• [GOAL] Rewrite all of the records below, replacing "computer-use agent" with "desktop assistant" and leaving everything else unchanged.

━━━ DATASET EXTRACT

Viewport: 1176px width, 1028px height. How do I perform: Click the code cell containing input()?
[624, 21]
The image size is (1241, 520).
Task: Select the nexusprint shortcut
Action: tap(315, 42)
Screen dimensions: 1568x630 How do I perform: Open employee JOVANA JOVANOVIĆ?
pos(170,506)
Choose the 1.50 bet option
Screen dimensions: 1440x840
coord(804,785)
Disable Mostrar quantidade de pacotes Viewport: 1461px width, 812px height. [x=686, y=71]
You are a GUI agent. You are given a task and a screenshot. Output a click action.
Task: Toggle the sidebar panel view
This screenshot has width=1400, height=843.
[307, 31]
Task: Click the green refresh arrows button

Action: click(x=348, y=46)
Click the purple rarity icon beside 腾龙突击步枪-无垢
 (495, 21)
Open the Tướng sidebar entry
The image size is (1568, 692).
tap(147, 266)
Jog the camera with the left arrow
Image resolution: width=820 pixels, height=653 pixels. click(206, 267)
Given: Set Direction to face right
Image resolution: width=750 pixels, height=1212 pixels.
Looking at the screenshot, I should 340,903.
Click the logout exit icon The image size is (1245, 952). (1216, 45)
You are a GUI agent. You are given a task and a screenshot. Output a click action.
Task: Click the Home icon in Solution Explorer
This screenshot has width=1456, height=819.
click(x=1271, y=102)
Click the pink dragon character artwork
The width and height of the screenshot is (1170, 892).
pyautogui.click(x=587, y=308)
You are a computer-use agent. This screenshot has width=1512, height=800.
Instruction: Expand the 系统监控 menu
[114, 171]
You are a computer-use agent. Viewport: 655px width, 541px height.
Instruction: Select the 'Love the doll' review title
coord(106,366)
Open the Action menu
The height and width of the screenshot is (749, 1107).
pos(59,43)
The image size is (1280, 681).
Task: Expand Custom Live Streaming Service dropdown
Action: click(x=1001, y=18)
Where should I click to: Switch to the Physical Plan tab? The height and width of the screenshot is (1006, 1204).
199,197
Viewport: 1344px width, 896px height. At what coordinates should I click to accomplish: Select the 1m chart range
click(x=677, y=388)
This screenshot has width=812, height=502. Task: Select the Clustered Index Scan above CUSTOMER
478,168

━━━━━━

• [PROBLEM SOLUTION]
Viewport: 1176px width, 1028px height. How do I perform: Click the code cell containing input()?
[624, 21]
The image size is (1241, 520).
Task: Select the nexusprint shortcut
Action: tap(315, 42)
Screen dimensions: 1568x630 How do I perform: Open employee JOVANA JOVANOVIĆ?
pos(170,506)
Choose the 1.50 bet option
Screen dimensions: 1440x840
coord(804,785)
Disable Mostrar quantidade de pacotes Viewport: 1461px width, 812px height. [x=686, y=71]
You are a GUI agent. You are given a task and a screenshot. Output a click action.
Task: Toggle the sidebar panel view
This screenshot has width=1400, height=843.
[307, 31]
Task: Click the green refresh arrows button

Action: click(x=348, y=46)
Click the purple rarity icon beside 腾龙突击步枪-无垢
 (495, 21)
Open the Tướng sidebar entry
The image size is (1568, 692).
tap(147, 266)
Jog the camera with the left arrow
Image resolution: width=820 pixels, height=653 pixels. click(206, 267)
Given: Set Direction to face right
Image resolution: width=750 pixels, height=1212 pixels.
Looking at the screenshot, I should 340,903.
Click the logout exit icon The image size is (1245, 952). (1216, 45)
You are a GUI agent. You are given a task and a screenshot. Output a click action.
Task: Click the Home icon in Solution Explorer
This screenshot has width=1456, height=819.
click(x=1271, y=102)
Click the pink dragon character artwork
The width and height of the screenshot is (1170, 892).
pyautogui.click(x=587, y=308)
You are a desktop assistant. This screenshot has width=1512, height=800.
Instruction: Expand the 系统监控 menu
[114, 171]
You are a desktop assistant. Viewport: 655px width, 541px height.
Instruction: Select the 'Love the doll' review title
coord(106,366)
Open the Action menu
The height and width of the screenshot is (749, 1107).
pos(59,43)
The image size is (1280, 681).
Task: Expand Custom Live Streaming Service dropdown
Action: click(x=1001, y=18)
Where should I click to: Switch to the Physical Plan tab? The height and width of the screenshot is (1006, 1204).
199,197
Viewport: 1344px width, 896px height. At what coordinates should I click to accomplish: Select the 1m chart range
click(x=677, y=388)
This screenshot has width=812, height=502. Task: Select the Clustered Index Scan above CUSTOMER
478,168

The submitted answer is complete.